• About this exercise: Scan the material below and copy every line holding the word "from".
--- Record set Enclosed Below ---
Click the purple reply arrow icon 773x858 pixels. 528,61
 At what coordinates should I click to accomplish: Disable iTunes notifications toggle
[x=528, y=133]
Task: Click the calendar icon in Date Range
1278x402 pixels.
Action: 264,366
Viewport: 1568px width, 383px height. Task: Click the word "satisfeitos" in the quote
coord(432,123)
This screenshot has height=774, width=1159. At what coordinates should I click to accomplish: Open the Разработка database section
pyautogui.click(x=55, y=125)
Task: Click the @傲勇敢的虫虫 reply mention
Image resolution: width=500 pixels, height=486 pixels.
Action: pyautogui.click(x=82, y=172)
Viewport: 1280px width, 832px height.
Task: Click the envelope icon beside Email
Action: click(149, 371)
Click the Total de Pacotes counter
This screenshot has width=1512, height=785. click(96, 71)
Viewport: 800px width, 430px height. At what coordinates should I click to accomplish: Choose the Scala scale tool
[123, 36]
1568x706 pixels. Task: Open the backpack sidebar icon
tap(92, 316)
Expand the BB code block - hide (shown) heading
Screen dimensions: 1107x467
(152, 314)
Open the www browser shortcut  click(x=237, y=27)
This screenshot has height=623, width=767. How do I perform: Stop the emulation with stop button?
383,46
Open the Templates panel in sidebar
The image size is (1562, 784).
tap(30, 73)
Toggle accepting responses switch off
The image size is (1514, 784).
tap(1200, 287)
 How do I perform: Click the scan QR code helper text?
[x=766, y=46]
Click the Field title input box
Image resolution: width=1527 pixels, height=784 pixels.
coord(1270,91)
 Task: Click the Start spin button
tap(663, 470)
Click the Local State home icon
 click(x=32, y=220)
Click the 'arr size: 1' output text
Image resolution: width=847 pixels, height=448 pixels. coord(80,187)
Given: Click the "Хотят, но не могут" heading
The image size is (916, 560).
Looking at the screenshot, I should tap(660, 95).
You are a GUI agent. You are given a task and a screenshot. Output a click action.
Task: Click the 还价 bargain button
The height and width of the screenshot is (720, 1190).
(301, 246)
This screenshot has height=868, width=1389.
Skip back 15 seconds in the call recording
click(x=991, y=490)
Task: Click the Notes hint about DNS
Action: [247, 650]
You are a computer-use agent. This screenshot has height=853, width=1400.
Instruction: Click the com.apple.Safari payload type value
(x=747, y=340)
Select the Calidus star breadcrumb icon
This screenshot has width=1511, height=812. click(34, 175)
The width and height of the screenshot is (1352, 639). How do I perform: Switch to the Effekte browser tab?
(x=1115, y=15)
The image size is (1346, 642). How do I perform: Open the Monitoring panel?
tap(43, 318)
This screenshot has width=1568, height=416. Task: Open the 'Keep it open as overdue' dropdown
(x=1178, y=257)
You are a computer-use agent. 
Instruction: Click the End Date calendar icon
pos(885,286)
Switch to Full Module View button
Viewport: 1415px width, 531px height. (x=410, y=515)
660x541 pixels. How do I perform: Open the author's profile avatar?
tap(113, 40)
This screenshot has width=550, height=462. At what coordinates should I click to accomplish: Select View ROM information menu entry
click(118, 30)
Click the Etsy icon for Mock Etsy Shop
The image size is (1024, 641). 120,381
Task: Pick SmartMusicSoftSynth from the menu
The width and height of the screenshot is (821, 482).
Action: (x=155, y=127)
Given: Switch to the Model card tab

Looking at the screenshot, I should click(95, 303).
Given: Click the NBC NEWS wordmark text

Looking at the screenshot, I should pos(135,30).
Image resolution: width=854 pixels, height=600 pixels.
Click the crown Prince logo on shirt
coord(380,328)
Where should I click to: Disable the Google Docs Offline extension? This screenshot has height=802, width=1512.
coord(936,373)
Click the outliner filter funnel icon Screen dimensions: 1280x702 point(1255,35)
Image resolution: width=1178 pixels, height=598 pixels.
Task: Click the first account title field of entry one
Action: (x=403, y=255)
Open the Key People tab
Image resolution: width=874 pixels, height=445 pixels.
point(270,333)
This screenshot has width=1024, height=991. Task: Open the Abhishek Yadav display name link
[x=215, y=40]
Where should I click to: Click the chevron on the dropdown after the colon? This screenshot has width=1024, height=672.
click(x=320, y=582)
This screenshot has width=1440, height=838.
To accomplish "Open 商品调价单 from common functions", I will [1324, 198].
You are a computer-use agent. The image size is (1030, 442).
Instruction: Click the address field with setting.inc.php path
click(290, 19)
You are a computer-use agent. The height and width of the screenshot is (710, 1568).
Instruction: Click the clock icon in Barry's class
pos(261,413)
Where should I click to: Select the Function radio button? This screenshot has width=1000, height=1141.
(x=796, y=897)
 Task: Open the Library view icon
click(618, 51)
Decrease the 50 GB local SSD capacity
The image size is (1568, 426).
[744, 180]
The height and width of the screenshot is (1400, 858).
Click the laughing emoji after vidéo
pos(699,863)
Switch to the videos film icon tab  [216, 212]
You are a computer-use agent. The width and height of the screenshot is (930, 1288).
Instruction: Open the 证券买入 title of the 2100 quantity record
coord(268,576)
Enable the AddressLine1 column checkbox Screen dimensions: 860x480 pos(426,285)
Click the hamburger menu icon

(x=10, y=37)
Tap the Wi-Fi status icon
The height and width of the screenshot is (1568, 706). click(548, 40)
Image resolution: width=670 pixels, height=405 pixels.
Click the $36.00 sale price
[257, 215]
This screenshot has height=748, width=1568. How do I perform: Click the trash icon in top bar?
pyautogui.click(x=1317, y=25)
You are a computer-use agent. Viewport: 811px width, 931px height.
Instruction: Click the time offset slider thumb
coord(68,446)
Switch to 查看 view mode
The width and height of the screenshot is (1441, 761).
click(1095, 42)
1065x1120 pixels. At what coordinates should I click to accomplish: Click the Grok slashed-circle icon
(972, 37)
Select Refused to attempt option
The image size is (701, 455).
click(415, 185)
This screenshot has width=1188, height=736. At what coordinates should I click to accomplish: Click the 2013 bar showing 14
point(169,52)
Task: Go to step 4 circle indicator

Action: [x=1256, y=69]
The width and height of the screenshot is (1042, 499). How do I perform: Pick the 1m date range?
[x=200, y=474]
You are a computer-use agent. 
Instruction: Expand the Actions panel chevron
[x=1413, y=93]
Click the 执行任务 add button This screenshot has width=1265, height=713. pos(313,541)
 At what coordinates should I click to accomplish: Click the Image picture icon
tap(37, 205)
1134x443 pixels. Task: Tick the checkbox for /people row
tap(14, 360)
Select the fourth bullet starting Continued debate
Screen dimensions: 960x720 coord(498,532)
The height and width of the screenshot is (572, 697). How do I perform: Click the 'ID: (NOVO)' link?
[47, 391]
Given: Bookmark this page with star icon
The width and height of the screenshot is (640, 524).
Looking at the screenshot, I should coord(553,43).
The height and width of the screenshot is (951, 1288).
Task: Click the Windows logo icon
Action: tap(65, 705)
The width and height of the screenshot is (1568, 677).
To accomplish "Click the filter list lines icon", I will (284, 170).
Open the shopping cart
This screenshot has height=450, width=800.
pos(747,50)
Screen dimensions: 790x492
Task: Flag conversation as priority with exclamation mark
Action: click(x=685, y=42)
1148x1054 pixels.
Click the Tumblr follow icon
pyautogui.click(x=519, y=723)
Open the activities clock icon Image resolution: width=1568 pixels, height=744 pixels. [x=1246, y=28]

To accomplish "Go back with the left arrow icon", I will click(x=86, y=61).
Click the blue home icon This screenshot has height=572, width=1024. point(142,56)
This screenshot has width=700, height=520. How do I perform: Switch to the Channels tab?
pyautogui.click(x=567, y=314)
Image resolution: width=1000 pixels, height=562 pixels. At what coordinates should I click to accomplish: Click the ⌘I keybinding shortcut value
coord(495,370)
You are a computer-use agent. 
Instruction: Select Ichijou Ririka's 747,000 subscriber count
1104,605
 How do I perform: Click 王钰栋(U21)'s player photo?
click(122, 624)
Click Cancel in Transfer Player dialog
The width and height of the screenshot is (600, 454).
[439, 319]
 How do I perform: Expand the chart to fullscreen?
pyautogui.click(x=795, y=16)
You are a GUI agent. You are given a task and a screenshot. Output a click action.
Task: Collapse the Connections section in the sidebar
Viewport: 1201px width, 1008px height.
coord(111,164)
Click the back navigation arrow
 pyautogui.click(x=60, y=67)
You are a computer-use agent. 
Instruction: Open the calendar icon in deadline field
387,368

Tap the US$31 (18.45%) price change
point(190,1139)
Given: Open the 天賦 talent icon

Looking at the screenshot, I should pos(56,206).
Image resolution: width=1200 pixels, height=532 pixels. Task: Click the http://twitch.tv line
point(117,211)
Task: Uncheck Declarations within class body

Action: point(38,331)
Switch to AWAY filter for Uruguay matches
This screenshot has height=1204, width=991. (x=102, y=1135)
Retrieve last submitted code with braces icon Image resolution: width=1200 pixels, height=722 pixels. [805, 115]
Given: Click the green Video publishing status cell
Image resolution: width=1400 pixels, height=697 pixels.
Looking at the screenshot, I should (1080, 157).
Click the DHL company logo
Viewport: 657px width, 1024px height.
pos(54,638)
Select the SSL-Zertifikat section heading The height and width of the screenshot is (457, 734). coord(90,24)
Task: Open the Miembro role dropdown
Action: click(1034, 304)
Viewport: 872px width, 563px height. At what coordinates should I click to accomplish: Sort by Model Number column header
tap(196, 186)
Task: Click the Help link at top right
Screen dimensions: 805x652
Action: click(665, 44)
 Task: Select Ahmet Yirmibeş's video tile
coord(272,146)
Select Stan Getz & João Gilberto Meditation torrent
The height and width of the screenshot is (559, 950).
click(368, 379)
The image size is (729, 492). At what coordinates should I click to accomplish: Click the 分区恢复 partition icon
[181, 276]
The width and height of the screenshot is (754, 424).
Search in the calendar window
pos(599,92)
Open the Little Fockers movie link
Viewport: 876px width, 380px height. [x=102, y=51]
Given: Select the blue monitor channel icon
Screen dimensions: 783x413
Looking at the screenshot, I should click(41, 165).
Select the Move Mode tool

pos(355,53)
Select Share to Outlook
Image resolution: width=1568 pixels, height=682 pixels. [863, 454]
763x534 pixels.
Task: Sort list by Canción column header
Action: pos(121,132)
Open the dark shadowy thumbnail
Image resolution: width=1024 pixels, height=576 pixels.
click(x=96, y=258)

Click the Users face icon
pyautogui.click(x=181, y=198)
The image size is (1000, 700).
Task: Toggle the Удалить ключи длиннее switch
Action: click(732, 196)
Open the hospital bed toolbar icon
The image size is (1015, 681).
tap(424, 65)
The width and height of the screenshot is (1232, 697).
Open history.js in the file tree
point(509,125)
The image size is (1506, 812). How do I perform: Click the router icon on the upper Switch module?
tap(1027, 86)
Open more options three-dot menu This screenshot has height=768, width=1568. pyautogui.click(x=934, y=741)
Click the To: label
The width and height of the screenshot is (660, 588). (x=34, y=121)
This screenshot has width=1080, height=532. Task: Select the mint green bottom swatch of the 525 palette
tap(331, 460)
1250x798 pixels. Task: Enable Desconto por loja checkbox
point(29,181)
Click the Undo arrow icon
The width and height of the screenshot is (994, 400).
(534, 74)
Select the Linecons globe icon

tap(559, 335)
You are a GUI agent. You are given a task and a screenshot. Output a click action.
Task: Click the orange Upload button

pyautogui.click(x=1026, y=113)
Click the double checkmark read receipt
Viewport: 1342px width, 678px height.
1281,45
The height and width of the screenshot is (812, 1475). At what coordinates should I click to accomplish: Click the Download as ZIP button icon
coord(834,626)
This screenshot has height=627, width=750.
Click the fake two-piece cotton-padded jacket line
--- End of Enclosed Record set ---
• Answer for the task:
Task: Pick SmartMusicSoftSynth from the menu
To accomplish "Open 商品调价单 from common functions", I will [1324, 198].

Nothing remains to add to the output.